El aire corretea alrededor, muy cerca de ellos. Las hojas se vuelven susurrantes entre el viento. El pasto es fresco bajo la caricia de sus manos. Ger­man se siente de fiesta. Vivo. El corazón le late con una fuerza más intensa que nunca.

-Yo dejé todas tus cosas. No las quise sacar. Y pasaron diez años. Yo pensé que vos estabas en la casa todavía.

-No, nunca salgo de acá, no ando muy lejos. No se me ocurre. No recuerdo nada. No recuerdo la casa, quién era, nada.

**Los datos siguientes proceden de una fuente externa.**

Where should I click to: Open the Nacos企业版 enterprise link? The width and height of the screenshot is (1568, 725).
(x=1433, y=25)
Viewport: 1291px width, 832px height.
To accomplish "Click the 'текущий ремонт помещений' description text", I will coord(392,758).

Solo se dibujan cosas cuando vos me hablás.

-No sabés cómo te extraño. No hay un día en que no te imagino. Para mí vos seguís allí.

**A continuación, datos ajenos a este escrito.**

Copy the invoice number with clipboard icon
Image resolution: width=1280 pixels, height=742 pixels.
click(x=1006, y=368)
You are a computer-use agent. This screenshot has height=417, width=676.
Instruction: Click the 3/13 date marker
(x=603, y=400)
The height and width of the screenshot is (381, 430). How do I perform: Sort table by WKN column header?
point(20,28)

-¿Eso te consolaba? ¿Te hacía bien?

-No sé. Soy un hombre muy solitario. Prefiero vivir del recuerdo que vivir. Tengo toda una vida, cincuenta y siete años contigo. Tengo tantos momentos, lo recuerdo todo tanto que a veces me olvido de que no estás y te hablo como si estuvieras. A veces te llamo a la mañana cuando me despierto, después me acuerdo de que no estás. A veces me enojo y te regaño por haberme dejado.

-No me fui a propósito.

-Sí, sí, ya sé.

-Tengo la sensación de que nunca hablaste tanto.

- Yo no era de hablar, Marga­rita, y eso a vos te disgustaba.

-¿Ah, sí?

-Sí. Ahora estoy emocionado, por eso hablo tanto. Necesito tanto hablar contigo.

-Diez años en venir acá y ni una palabra.

-Perdón. Estoy tan emocio­nado que…

-Me duele el pecho, respiro y me duele, me duele de verdad… Margarita…

-¿Qué?

-Estoy teniendo un infarto.

-Tranquilo, no te asustes, no es grave. Yo tuve lo mismo y acá estoy.

-Margarita…

El viento es gris, las hojas no cantan. Todo es manso y quieto. Un cielo pálido, una tierra pálida, una sensación de aire libre. La ve a su lado, serena; se sienta junto a ella en el pasto. Extiende la mano, ella la toma. Y sentados los dos, completos y serenos, dejan para siempre las palabras.